### EXERCISE GOAL
Please output the lines of the items below unchanged, from the line containing "Open the Инструменты menu" through the end of the items, including both. Leave the pictures out of your answer.

[Target pointing data]
:::

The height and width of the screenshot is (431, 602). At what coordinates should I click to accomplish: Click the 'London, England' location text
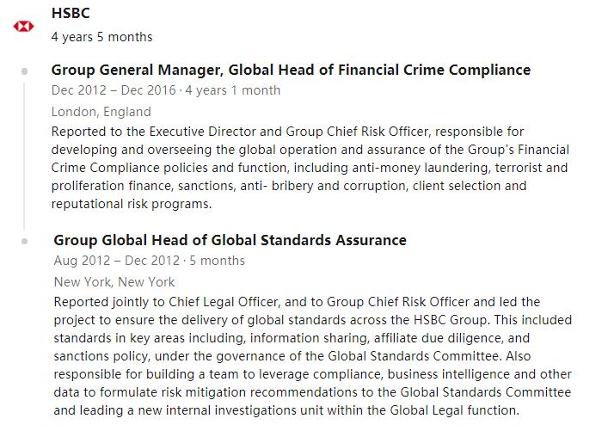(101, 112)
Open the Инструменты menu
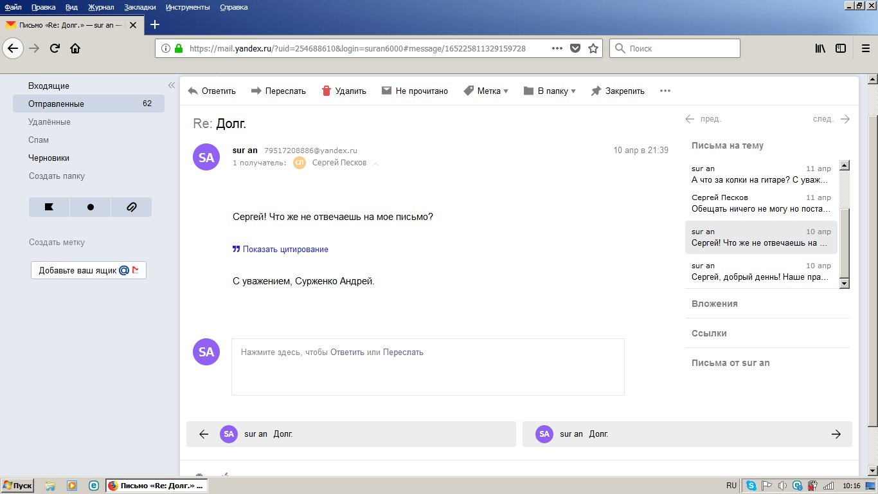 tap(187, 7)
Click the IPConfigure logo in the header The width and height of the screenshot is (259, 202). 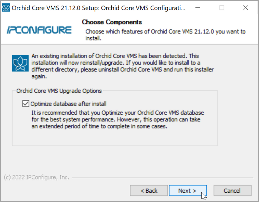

:::

### RESULT OF THIS EXERCISE
Open the Инструменты menu
 tap(187, 7)
Click the IPConfigure logo in the header The width and height of the screenshot is (259, 202). 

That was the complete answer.